Exaltar os animais e empobrecer os seres humanos reduzindo-os a simplesmente “humanos”, acenando ao mesmo tempo com o homem robôt ou transhumano, é verdadeiramente uma engenharia genética de cariz malévolo, maquiavélico e perverso.
O conceito de Biopolítica surgiu com Michel Foucault nos finais da década de setenta do século XX, em consequência da busca do desenvolvimento do poder como forma de conduzir a vida, de regular as populações devidamente disciplinadas, cuidando da sua saúde, higiene, reprodução, trabalho e produção, segundo os interesses do poder político.
Nesta perspectiva foucaultiana, a Biopolítica é o conjunto de mecanismos e procedimentos tecnológicos (saber + poder) que tem como intuito manter e ampliar uma relação de dominação da população em todas as vertentes: políticas, económicas, sociais, familiares, conduzindo o homem a uma subjectividade redutora, punitiva e mais vulnerável, na medida em que lhe é retirada a dimensão superior de “Ser Pessoa”, condição de dignidade humana que lhe permitia a transcendência, transformando-o assim em algo mais plano ou simplesmente imanente.
Este ser remodelado pelos planos estatais e ideológicos, constitui o terreno fértil para que uma nova maneira de governar se possa implementar, recorrendo ao neologismo “governamentalidade” ou mentalidade governamental, quer dizer, como o governo pensa e como quer fazer pensar para homogeneizar a conduta dos indivíduos e sobre eles reinar sem dificuldades.
Em paralelo, mas ainda a desabrochar, o século XXI veio revelar uma nova interpretação da Biopolítica, resultado duma reflexão profunda da sua importância ao serviço da protecção da vida em plenitude, de toda a vida humana em todos os seres humanos, independentemente das suas condições físicas, psíquicas, sociais ou morais.

» Dados para análise
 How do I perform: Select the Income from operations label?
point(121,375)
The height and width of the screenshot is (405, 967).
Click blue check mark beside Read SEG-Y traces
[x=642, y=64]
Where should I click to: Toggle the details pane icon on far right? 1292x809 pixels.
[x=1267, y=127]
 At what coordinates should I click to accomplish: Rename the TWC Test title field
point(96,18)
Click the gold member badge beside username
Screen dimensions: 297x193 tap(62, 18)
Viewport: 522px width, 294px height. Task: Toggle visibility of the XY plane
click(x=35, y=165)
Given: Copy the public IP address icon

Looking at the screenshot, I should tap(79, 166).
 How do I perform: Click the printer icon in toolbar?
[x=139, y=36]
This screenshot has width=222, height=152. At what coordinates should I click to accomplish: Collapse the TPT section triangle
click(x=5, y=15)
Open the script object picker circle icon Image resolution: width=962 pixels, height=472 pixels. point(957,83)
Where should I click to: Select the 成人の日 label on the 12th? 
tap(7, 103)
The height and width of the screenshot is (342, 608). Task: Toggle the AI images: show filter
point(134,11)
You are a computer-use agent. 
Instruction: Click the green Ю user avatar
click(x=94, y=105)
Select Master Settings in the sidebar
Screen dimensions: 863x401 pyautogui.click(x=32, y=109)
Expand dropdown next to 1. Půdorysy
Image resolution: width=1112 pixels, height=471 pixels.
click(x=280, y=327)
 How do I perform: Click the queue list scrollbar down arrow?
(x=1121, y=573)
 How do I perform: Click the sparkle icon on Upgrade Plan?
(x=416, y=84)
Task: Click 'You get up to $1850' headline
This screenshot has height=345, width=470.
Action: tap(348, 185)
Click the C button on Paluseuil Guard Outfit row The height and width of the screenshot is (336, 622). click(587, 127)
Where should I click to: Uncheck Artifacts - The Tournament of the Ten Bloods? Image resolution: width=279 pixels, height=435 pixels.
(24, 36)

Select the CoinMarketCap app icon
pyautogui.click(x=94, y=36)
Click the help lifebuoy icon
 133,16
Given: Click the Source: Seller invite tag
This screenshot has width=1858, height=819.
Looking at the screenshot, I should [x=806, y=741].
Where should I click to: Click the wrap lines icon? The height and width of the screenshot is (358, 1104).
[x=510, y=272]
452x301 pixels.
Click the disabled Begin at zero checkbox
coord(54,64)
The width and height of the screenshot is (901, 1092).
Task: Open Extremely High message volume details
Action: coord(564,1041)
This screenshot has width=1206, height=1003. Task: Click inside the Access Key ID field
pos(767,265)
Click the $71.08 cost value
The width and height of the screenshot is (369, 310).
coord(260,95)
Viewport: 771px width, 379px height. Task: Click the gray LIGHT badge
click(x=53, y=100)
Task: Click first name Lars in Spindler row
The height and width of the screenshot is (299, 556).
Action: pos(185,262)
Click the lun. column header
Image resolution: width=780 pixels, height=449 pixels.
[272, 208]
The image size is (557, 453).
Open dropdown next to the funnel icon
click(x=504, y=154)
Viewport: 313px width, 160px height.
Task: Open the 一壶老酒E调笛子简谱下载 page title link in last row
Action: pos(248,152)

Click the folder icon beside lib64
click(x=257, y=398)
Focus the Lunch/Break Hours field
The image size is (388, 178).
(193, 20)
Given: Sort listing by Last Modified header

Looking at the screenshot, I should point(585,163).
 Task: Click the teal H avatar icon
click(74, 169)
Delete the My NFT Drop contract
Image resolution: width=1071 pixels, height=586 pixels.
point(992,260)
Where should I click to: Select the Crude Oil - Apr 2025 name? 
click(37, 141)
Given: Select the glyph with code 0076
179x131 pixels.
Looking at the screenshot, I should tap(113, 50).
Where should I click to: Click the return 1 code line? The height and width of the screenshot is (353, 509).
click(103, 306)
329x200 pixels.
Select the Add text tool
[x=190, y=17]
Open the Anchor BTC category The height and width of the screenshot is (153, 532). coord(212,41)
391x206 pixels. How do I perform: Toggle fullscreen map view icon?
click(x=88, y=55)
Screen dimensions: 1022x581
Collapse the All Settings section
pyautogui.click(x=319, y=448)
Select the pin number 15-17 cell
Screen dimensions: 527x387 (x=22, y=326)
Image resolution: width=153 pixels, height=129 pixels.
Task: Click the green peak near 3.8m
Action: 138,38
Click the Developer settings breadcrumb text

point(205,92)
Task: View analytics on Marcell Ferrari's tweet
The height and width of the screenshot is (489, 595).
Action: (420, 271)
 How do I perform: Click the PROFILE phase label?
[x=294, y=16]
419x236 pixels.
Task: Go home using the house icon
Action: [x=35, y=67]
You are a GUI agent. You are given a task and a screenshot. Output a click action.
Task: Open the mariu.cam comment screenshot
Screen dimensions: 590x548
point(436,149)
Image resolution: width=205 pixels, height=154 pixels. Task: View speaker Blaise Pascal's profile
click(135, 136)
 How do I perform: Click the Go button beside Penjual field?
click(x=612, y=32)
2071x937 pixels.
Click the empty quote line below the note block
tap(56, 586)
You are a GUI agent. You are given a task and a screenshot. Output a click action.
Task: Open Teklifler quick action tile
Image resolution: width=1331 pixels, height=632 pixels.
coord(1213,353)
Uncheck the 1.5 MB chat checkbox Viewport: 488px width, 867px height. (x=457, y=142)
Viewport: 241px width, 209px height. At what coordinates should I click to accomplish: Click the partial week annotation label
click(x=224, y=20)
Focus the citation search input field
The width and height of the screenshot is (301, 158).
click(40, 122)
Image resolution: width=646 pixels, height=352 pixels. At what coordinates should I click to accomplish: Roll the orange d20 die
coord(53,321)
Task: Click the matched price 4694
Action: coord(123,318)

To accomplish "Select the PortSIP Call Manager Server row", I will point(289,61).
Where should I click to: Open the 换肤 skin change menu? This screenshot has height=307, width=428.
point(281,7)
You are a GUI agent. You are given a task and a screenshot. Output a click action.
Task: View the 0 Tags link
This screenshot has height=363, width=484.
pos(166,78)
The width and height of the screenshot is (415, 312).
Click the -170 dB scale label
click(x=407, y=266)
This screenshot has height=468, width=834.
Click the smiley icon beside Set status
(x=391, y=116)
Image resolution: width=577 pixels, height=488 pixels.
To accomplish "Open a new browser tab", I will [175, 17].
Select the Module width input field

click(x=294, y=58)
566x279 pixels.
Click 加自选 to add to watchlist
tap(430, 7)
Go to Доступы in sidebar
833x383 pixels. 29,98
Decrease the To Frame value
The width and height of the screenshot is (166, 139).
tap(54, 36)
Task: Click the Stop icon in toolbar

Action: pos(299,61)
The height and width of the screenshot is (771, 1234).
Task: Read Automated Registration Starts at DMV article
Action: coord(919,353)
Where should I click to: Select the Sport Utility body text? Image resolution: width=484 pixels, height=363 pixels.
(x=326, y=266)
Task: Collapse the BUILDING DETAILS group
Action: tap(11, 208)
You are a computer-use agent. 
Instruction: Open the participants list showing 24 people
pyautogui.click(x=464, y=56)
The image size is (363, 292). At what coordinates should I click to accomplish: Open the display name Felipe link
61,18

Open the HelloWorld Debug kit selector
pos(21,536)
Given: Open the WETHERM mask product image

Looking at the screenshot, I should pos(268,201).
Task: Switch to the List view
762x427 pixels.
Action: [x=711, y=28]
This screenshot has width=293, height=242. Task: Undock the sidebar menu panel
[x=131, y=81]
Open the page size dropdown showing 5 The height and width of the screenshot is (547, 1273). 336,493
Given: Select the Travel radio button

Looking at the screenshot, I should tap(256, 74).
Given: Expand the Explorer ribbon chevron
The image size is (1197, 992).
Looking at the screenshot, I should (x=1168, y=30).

» O que fazer
(1) Transcreva do texto sobre a Biopolítica o trecho que vai de "Em paralelo, mas" até "sociais ou morais.", incluindo este último.
(2) De acordo com o texto sobre a Biopolítica, quem fez surgir esse conceito e em que época?
(3) Escreva a continuação do texto sobre a Biopolítica, começando logo a seguir à sua última frase.

» Respostas
(1)
Em paralelo, mas ainda a desabrochar, o século XXI veio revelar uma nova interpretação da Biopolítica, resultado duma reflexão profunda da sua importância ao serviço da protecção da vida em plenitude, de toda a vida humana em todos os seres humanos, independentemente das suas condições físicas, psíquicas, sociais ou morais.

(2) Michel Foucault, nos finais da década de setenta do século XX.

(3)
Esta nova versão da Biopolítica já não depende das políticas, mas está ao serviço dos valores de bem, justiça, dignidade, da vida dos mais frágeis ou fragilizados, como um antídoto a toda a desconstrução filosófica de Foucault, a toda a campanha ideológica desenvolvida nas sociedades ocidentais, a qual desfigurou o rosto da humanidade, coisificando-a, descartando-se dos seus deveres, aplicando a lei do mais forte e impondo a sua ditadura de morte assistida, a pedido, a despropósito, invertendo ainda o papel da medicina, que não é e nunca foi o de matar ou tirar a vida, mas fazê-la brotar, nascer, apoiando a vida do princípio dos princípios até ao seu fim natural.
Recordemos que o valor do Homem não lhe é dado pelos outros homens, não é uma mera questão de quantidade ou qualidade e não pode, nem deve, ficar pendente de opiniões relativistas, subjectivas ou partidárias.
O ser humano é um valor em si próprio, é-lhe inerente, devido ao facto único de ser membro da família humana e ter uma natureza racional. A dignidade está contida no conjunto de valores que caracterizam a humanidade e nos impede de usar o outro homem como uma coisa, objecto ou instrumento para atingir os nossos objectivos.
Ao tomarmos consciência desta realidade, cumpre-nos defender na íntegra, sem o recurso a falsos conceitos ou argumentos tergiversados, que a dignidade nos pertence por excelência, devendo-a exigir, implementar e praticar, evitando que a sua ausência tenha repercussões nocivas em toda a sociedade.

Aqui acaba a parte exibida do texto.